A simple thing about not walking on my own

IMG_3846When I was much younger I spent a lot of time in the Scottish Highlands. My mother, whose family came from Ballater in Aberdeenshire, was evacuated there after her house was bombed. I think she was eight.
        We stayed in a little cottage that was almost as cut off as I suppose you could be in that part of the world: no mains gas, water or electricity. A phone that sometimes stopped working for no reason. Any further down the broken track beside the cottage, out down alongside the river Gairn, and we’d have been gone, somehow. I remember toying with that thought, shifting between being scared and being excited. My mother (she chose the place, not my father) had a strange habit of taking things to the brink, and often other people with her, or instead of her, even if she didn’t know that was what she was doing.
        I loved it there.The first time we visited the place  was the summer of the drought: 1976. Every day the sky was blue and Mum would send us, my sisters and I, out saying she’d blow a whistle when it was time for lunch. Sometimes I’d do something with my sisters, which usually ended in a row or somebody getting bored, often I’d head out on my own. I liked meeting tourists, German of French campers who’d pitched a tent in out of the way places and who were often so surprised to find a curious ten-year-old turn up wanting to know where they’d come from. So I was often on my own, but not entirely.
        I used to spend so much time walking, and when I was walking I know I was never lost – lost in the sense of being gone, dissociated, or zoned out.

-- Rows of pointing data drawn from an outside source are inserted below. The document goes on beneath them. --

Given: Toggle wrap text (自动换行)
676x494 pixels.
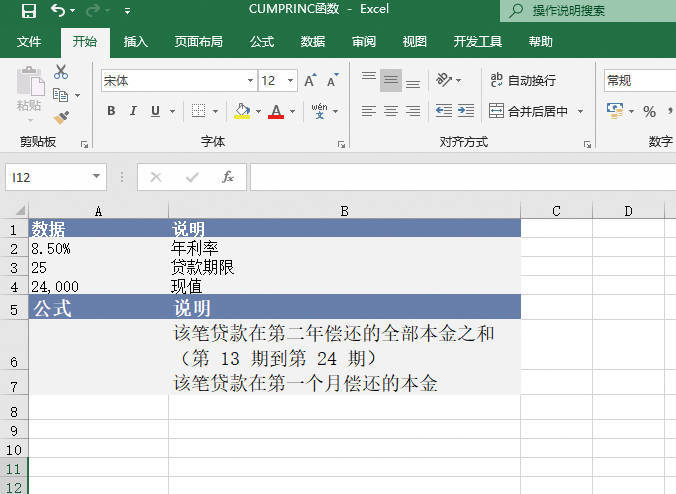Looking at the screenshot, I should point(522,80).

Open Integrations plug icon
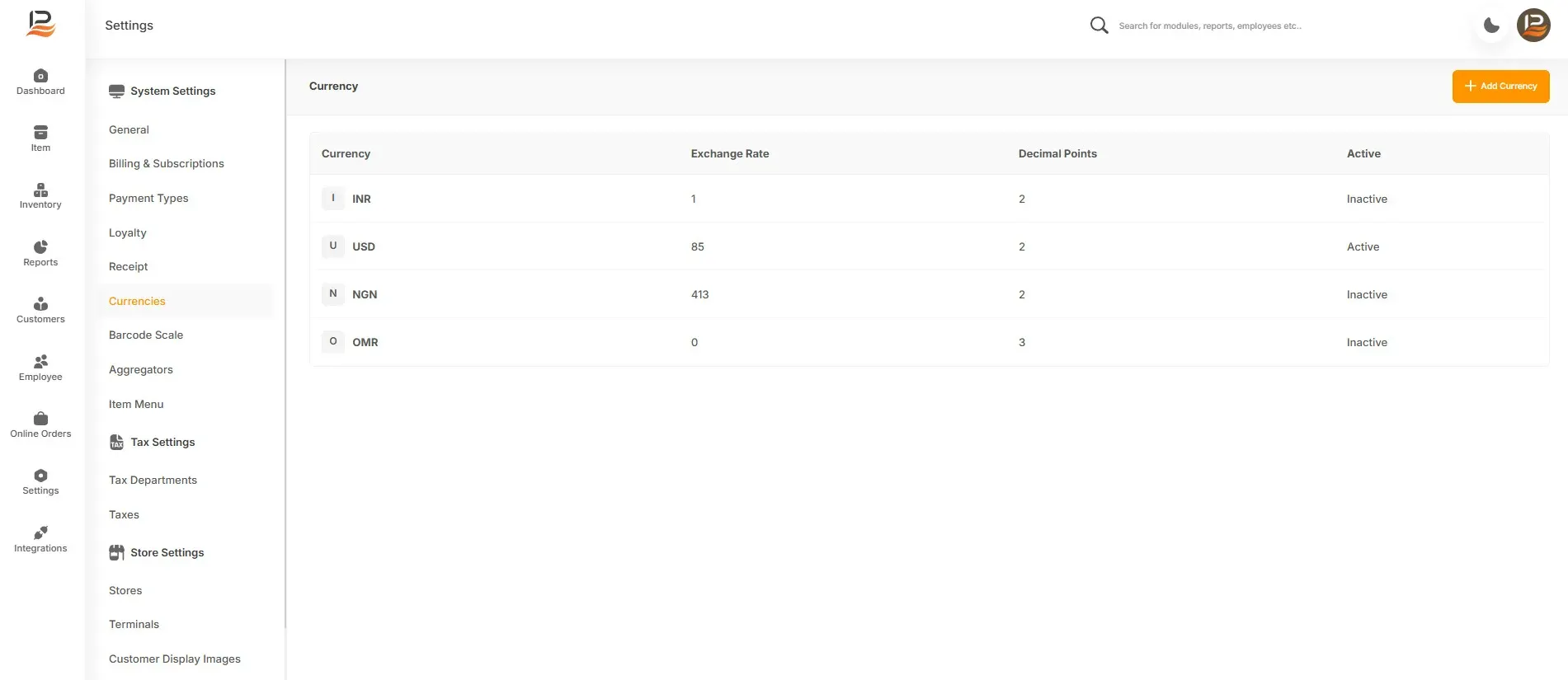point(40,532)
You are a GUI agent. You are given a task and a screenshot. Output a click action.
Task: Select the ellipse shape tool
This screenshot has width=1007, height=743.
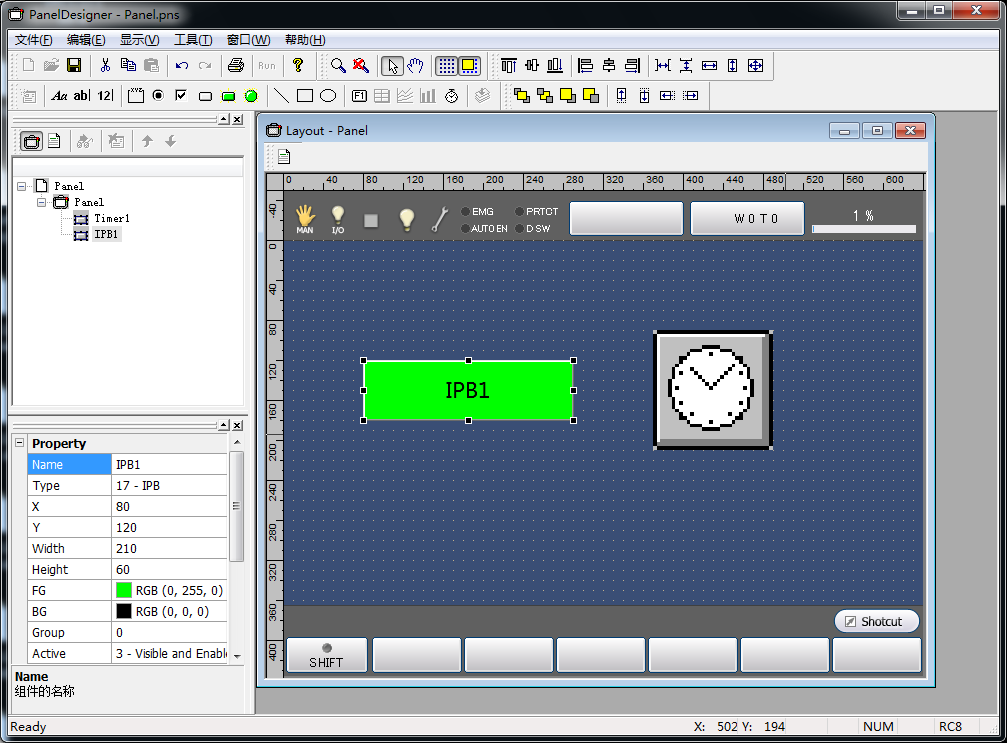point(327,96)
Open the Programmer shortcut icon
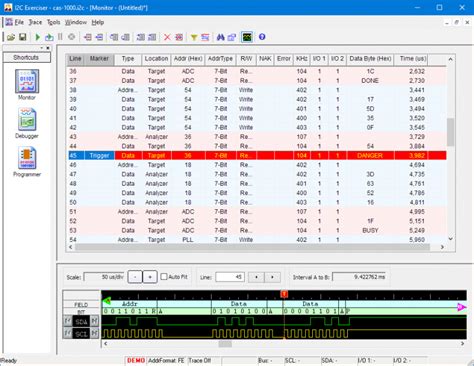Image resolution: width=474 pixels, height=366 pixels. 27,158
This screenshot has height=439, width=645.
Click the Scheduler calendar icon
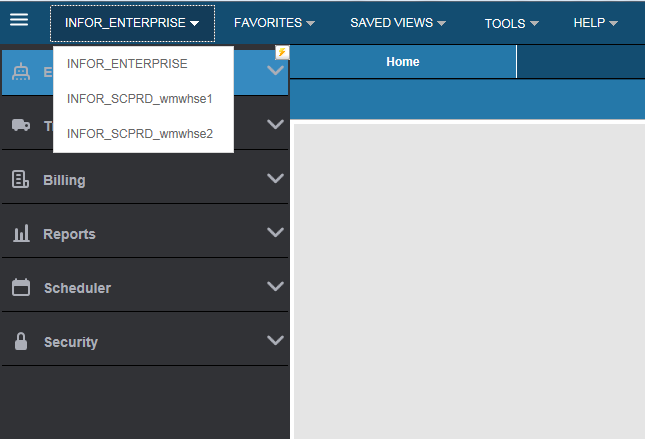[20, 288]
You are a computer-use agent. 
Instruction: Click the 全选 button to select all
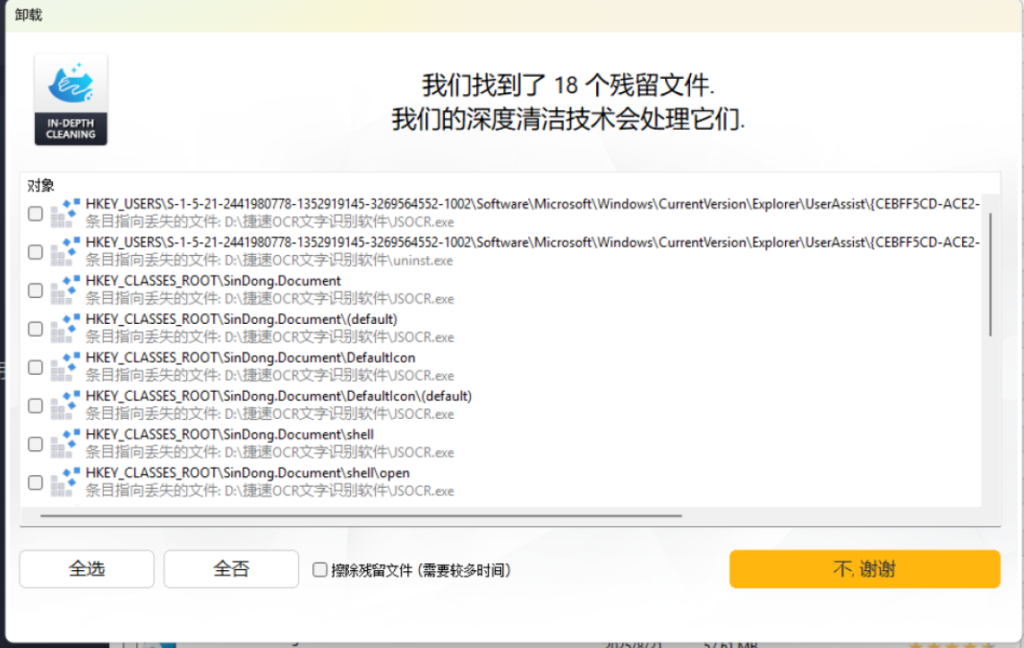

I was there and I remember it vividly: the feeling of the heat and the colours like a kind of extraordinary haze, and the distance from anywhere; and the height, the mountains. But when I wasn’t walking, or talking, and I sat down to rest, I got lost. An edge of some sort was never far away.
        This year’s the first time I’ve been back there since I was that young and not felt weighed down by an awful sense of everything that happened afterwards. Now is now, and I find not walking on my own about as wonderful a thing as can happen. I don’t go diving off into myself. Those flitting seconds when my mind turns in on itself sound like thunder around me and somebody notices. So I need to notice.
       I pass men walking on their own sometimes and I think I’d rather not.